The classified documents case is less clear. It's not the job of the President to just walk off the job with boxes and boxes of classified documents. And the criminal charges are largely about stuff he did when he was not President (when he was given a zillion opportunities to sweep the whole thing under the rug and chose to lie and obstruct instead for at best completely petty personal reasons). Unfortunately, that case is before a judge who is willing to embrace absurdities for Trump's sake, and you could make absurd arguments like "you can't introduce evidence about which documents are classified, since declassifying documents is an official act; Trump says it's fine so you can't look into it, case dismissed".
The New York fraud conviction is delayed pre-sentencing, but maybe not shot. It's going to be hard for even this Supreme Court to argue that signing checks on behalf of Trump Org is part of Trump's job as President. But the decision definitely moves things towards the atextual world where the Supreme Court just rules whatever whenever and you can't predict what they'll rule on the basis of existing (broadly-construed) law (or, in that scenario, what the rest of the government will do as a result). So who knows.
Second, Biden had a bad debate and now the press is out for blood, taking his every verbal stumble as evidence of incapacity. This is a level of scrutiny Trump doesn't get because his voters don't seem to care, so there's no drama-driven incentive to even mention anything bad about Trump. I'd stand by a claim that Trump's physical and mental health is worse on relevant objective measures than Biden's.
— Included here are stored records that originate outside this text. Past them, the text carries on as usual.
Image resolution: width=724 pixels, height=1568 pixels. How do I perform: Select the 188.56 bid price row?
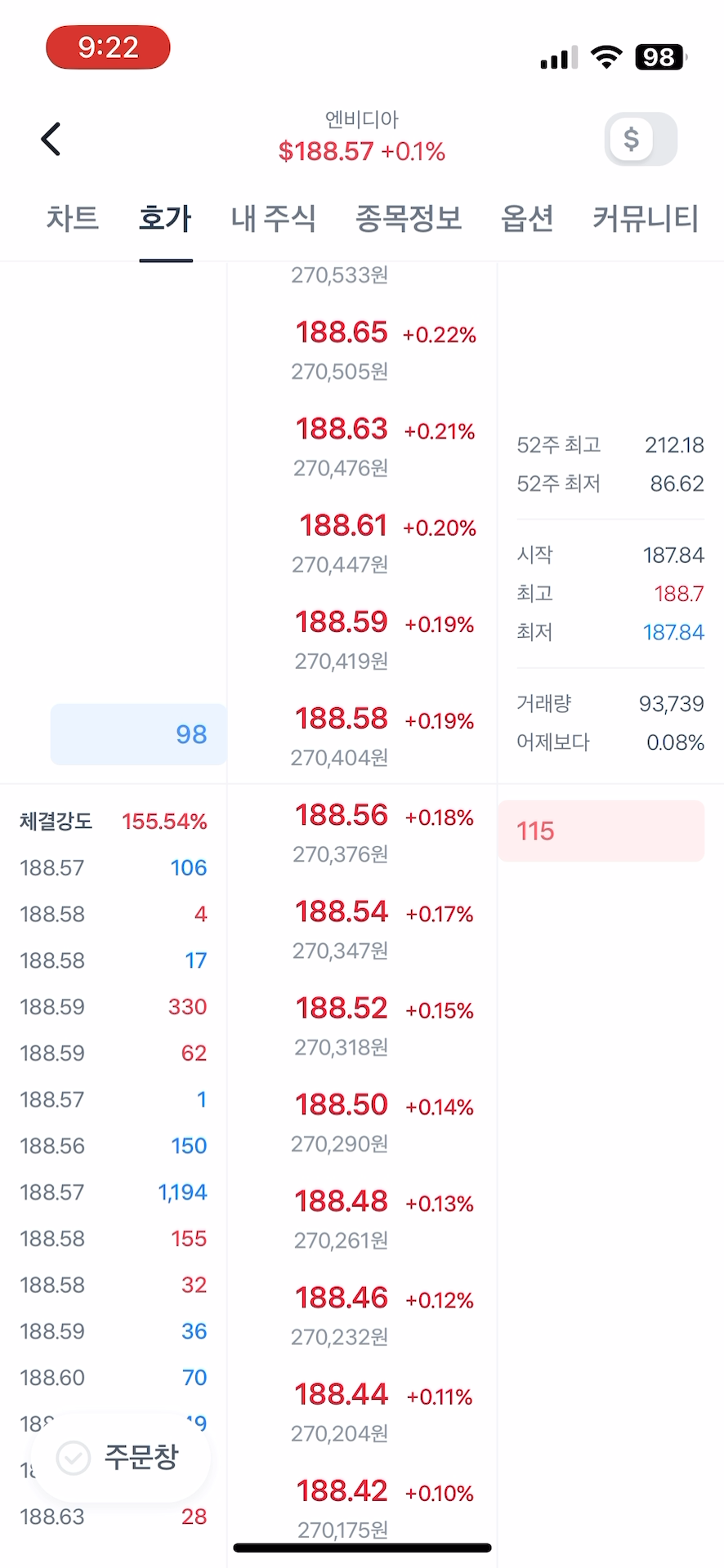pos(361,831)
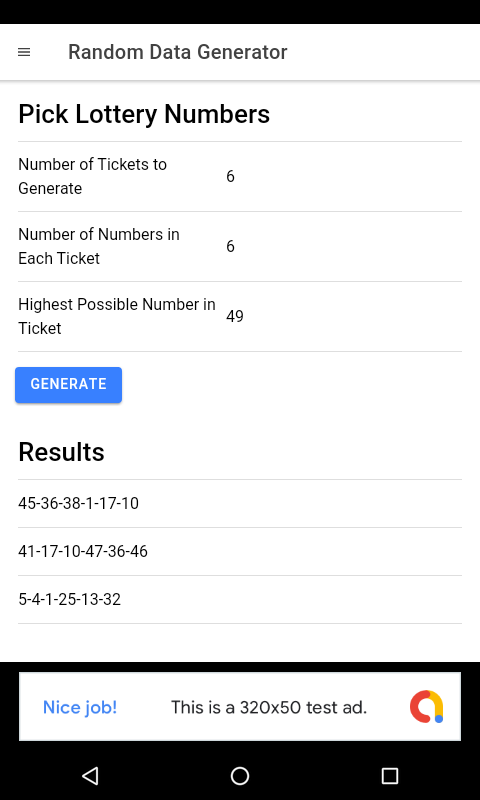Click the Random Data Generator title
The height and width of the screenshot is (800, 480).
[x=178, y=52]
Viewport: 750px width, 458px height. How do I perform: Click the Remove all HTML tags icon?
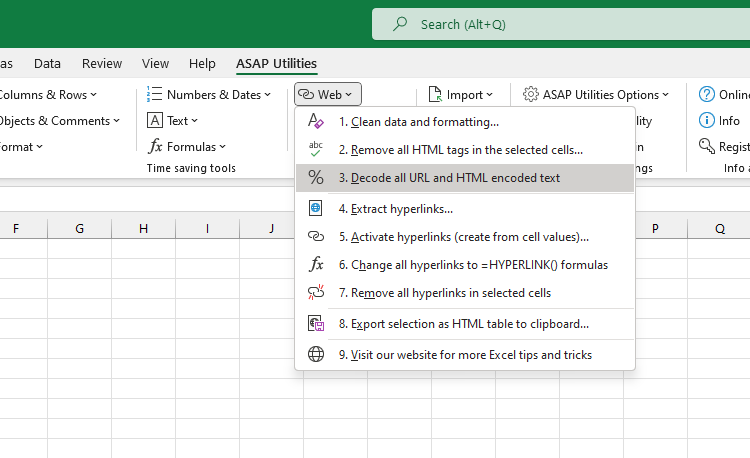(x=316, y=149)
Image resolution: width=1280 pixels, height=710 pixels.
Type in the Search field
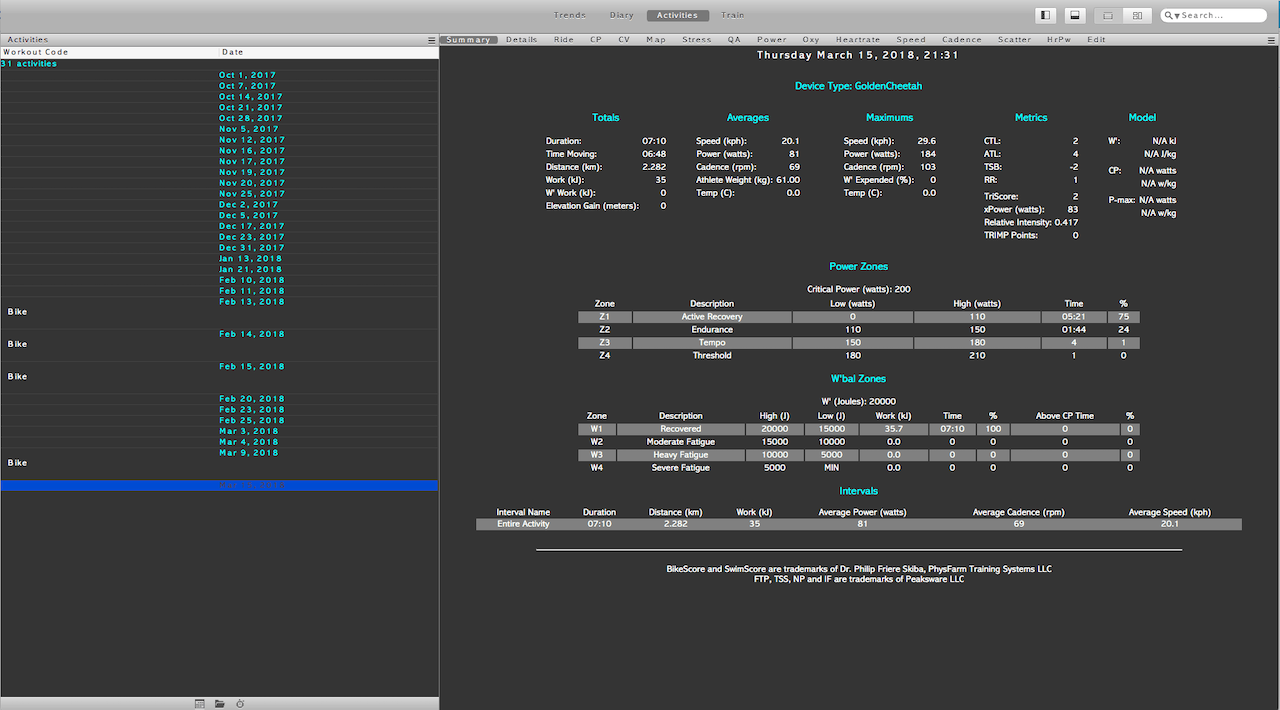click(x=1220, y=16)
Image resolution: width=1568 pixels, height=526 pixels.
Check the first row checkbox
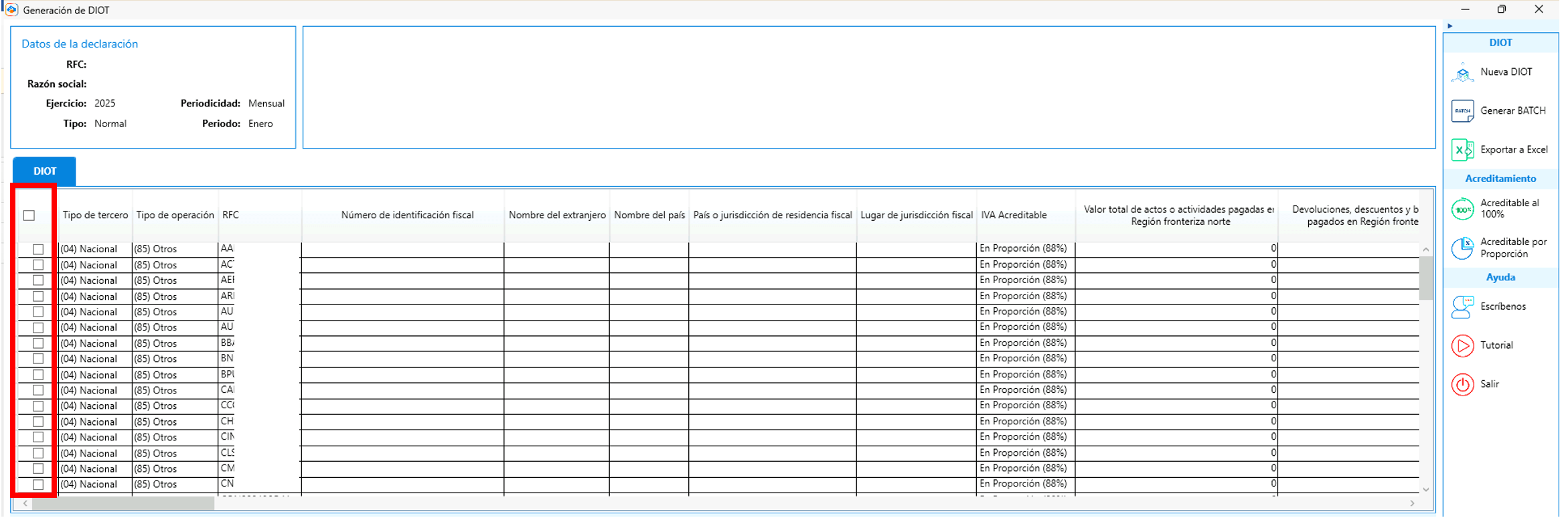(x=38, y=249)
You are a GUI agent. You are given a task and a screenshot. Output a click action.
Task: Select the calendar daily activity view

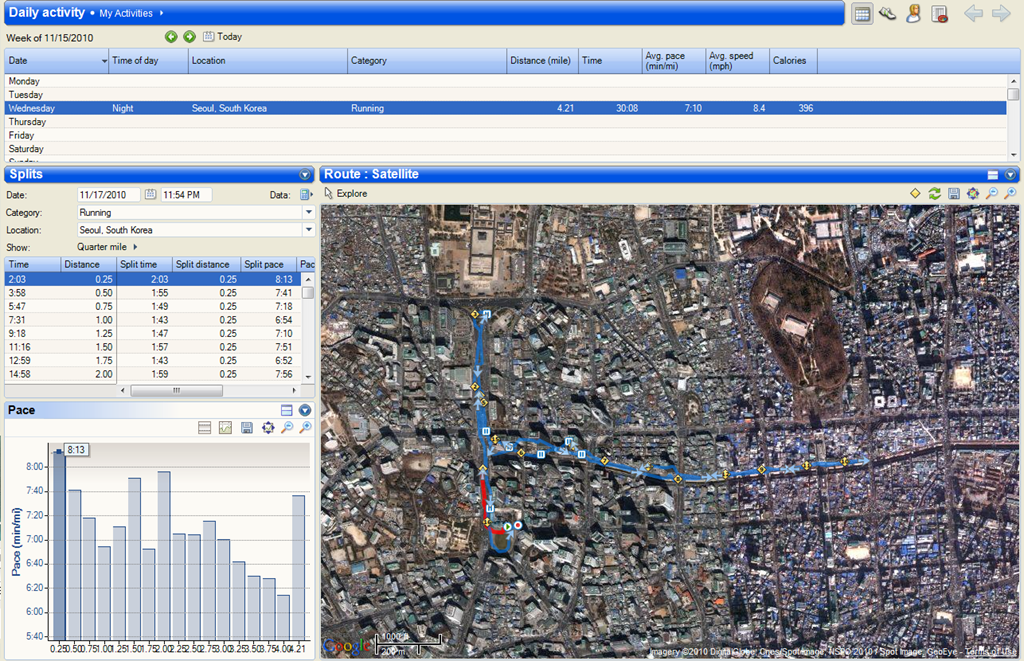click(862, 14)
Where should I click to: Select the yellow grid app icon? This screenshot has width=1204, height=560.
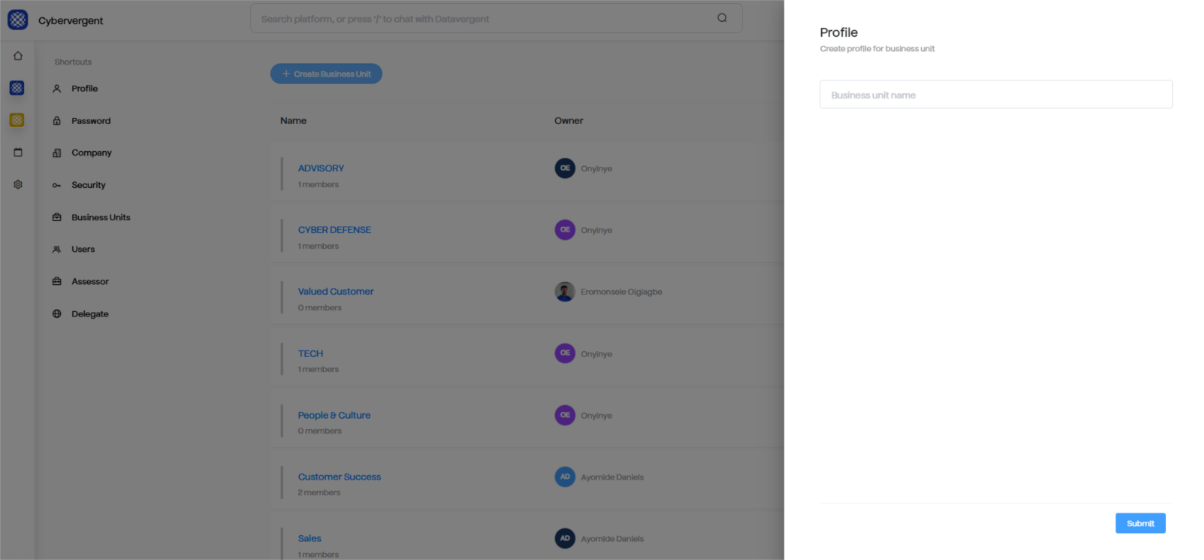pos(17,120)
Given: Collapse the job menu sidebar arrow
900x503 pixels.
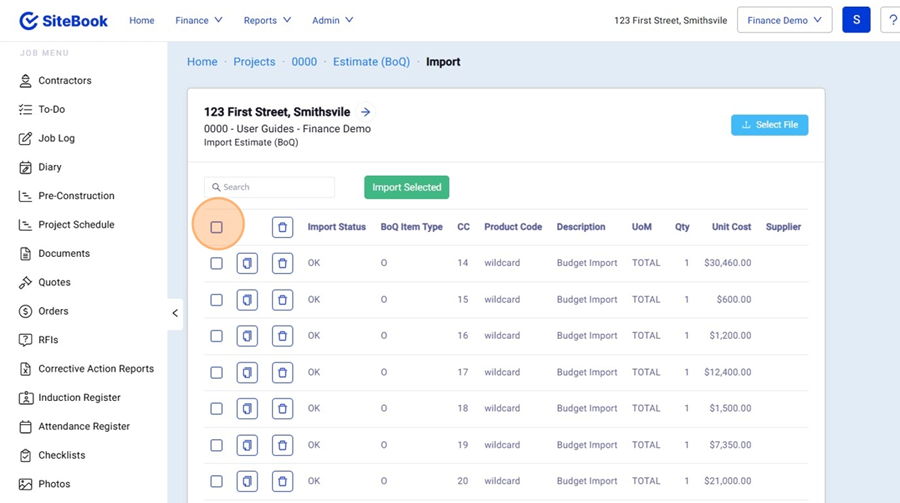Looking at the screenshot, I should pyautogui.click(x=175, y=313).
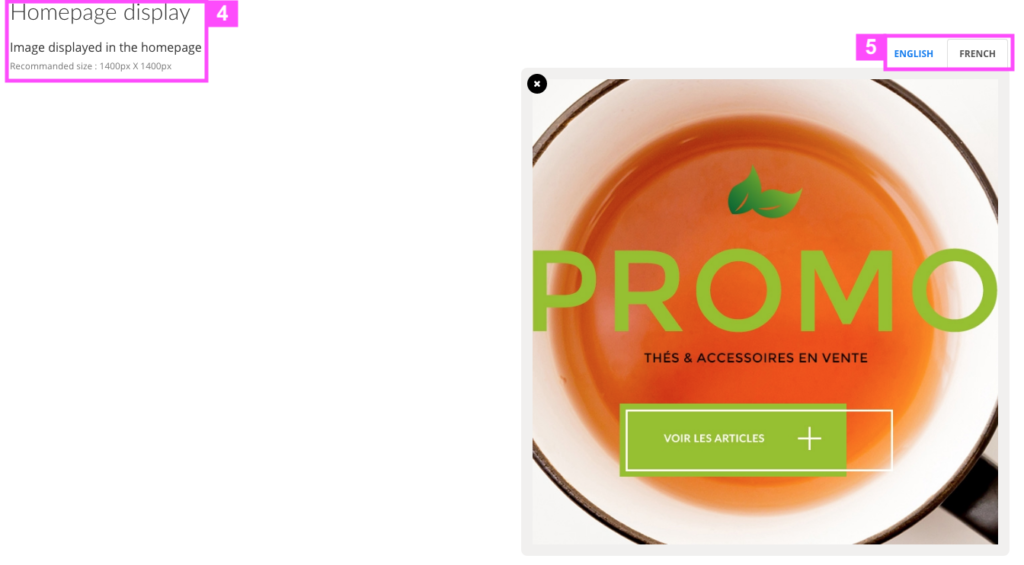This screenshot has width=1024, height=565.
Task: Click the gray frame below the image preview
Action: click(x=765, y=550)
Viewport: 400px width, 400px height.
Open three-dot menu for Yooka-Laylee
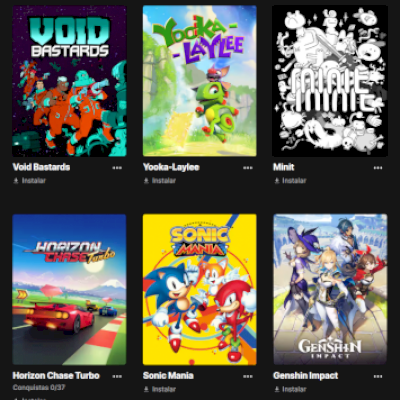248,168
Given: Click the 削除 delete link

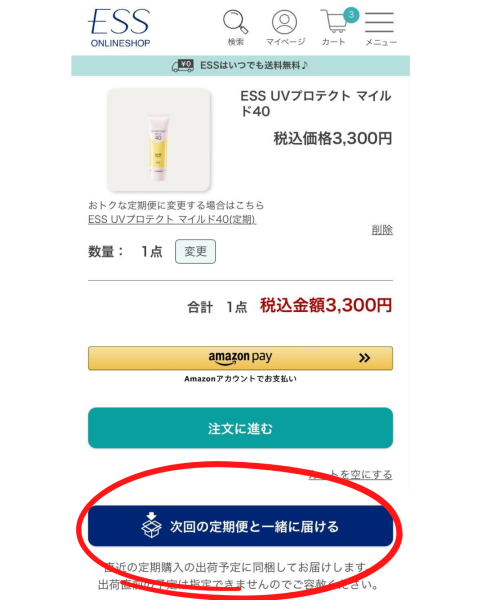Looking at the screenshot, I should (382, 230).
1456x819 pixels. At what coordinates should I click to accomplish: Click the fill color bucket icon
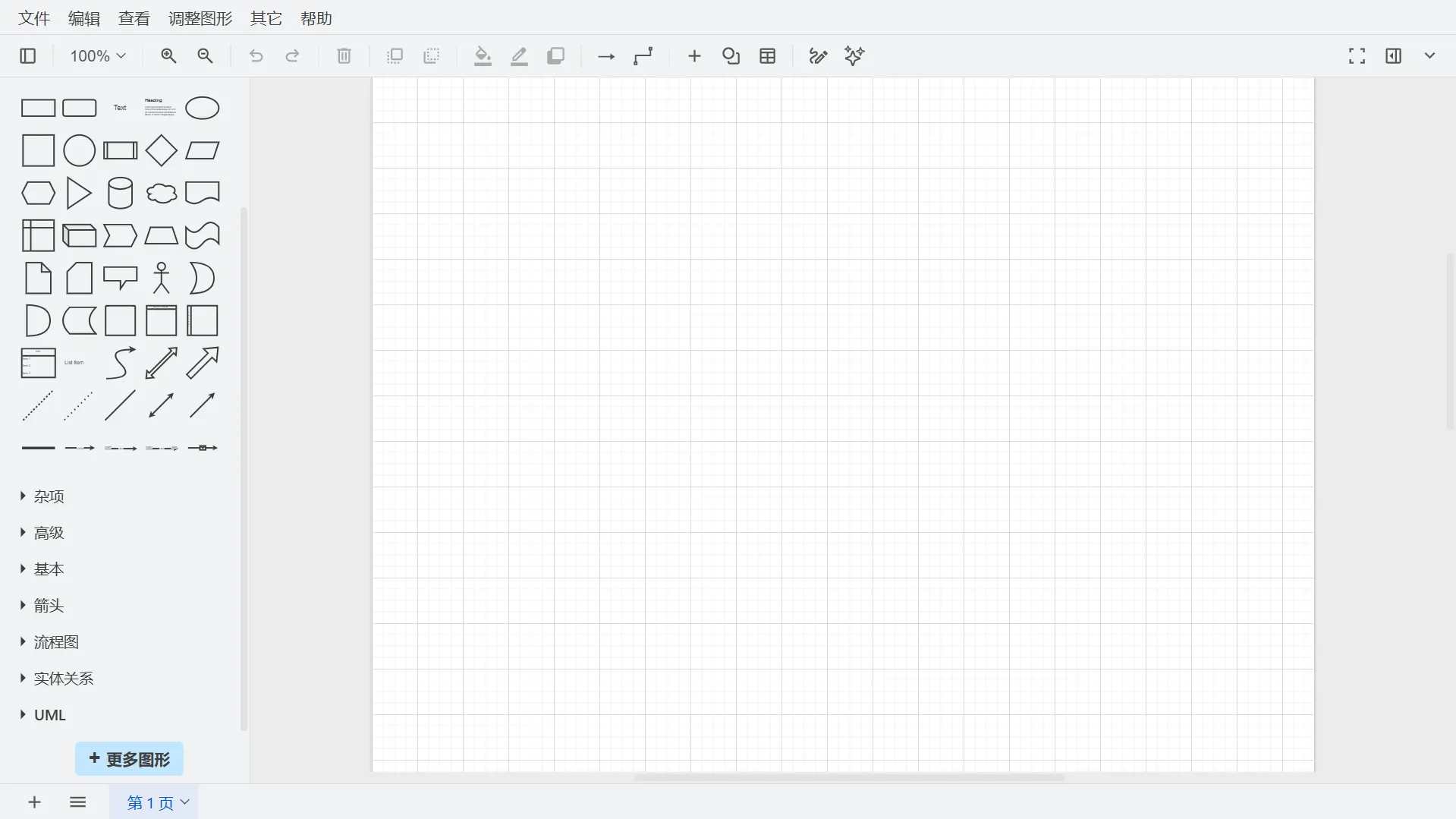pos(483,56)
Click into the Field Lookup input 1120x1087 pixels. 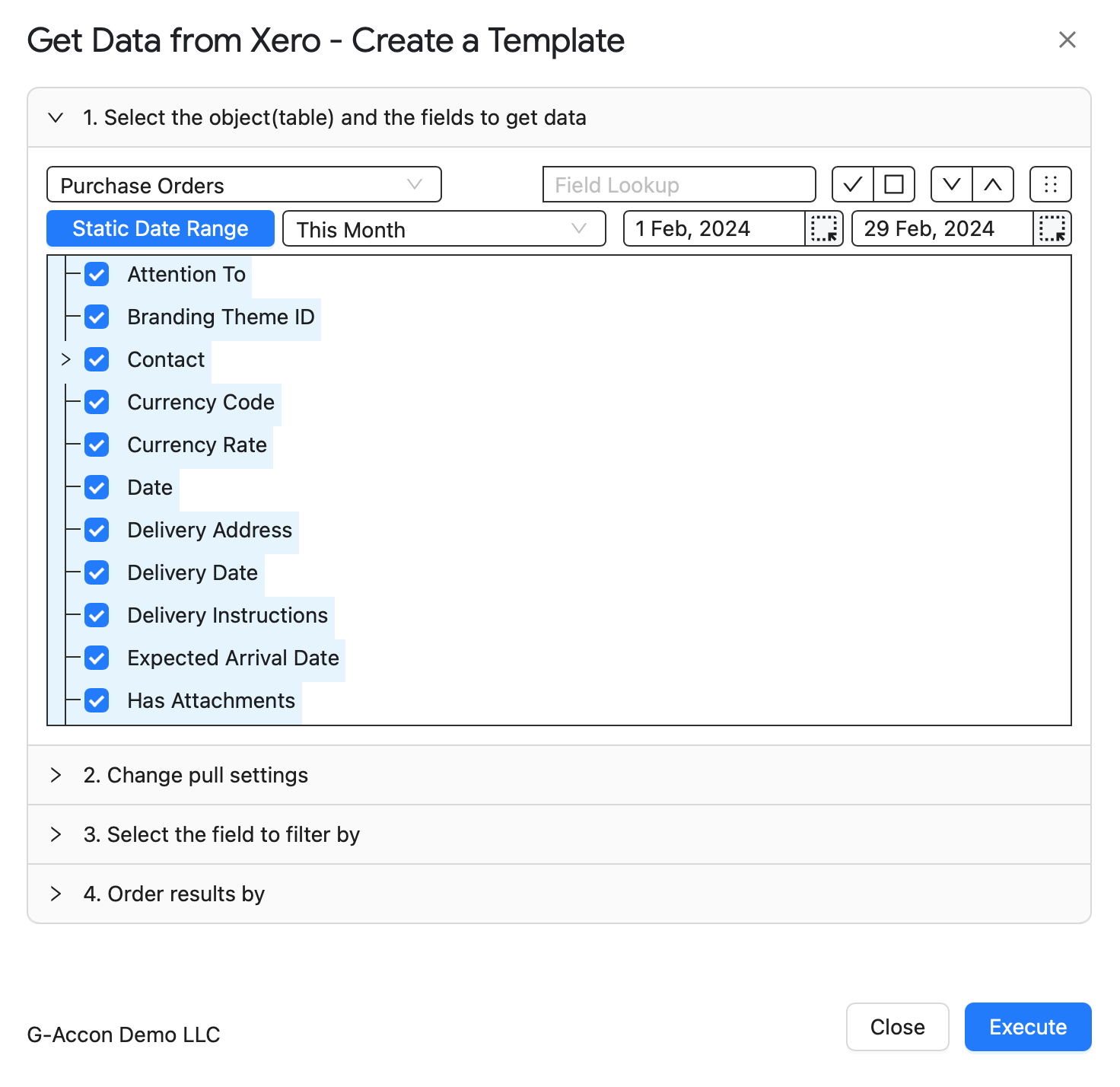[679, 185]
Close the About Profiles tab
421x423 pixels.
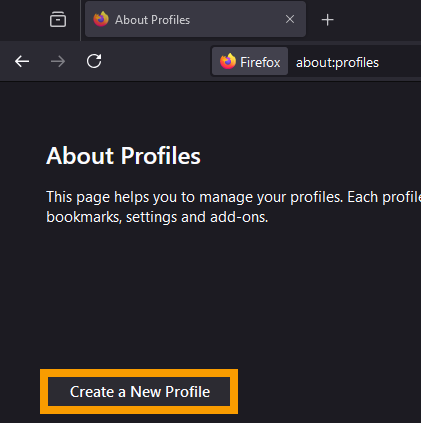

Trump is incontinent not only physically but mentally and morally. Trump never took the job seriously, half the "adults in the room" in his own previous cabinet think he's a dangerous maniac, and he's overtly planning to have an administration without that sort of person if he gets a second time around.
Democrats (certainly the too-online crowd) responded to the resulting media fusillade with wild pessimism about Biden's electoral prospects (polling averages have Biden trailing Trump by ~2% in the national popular vote, polling-based models seem to give Biden a 30-50% chance of winning, but this gets characterized as "Biden can't win") and wild optimism about the likely impact of emergency measures (some other candidates are polling marginally better, but there has to be some huge potential downsides to ejecting the incumbent President from the ticket post-primary). Harris is the obvious replacement, she's already on the ticket and standing in for the President if/when he's unable is the primary job she was elected for! But people who think Harris would make a good Biden replacement
later already have that. If Harris should do more on the campaign trail, she can already do that. The people who think Harris is a necessary Biden replacement
now are just going to throw her under the bus for not ejecting him sooner. Or whatever else. The idea of invoking the 25th is even more absurd. (Hey,
didn't I go over this before?) It's for dealing with a President who is
incapacitated, not situations like "the President is old" or "the debate went badly". It seems to me like the anti-Biden faction is hammering on the self-destruct button on the basis of thinking there's a better chance in the life pods. No way that can go wrong.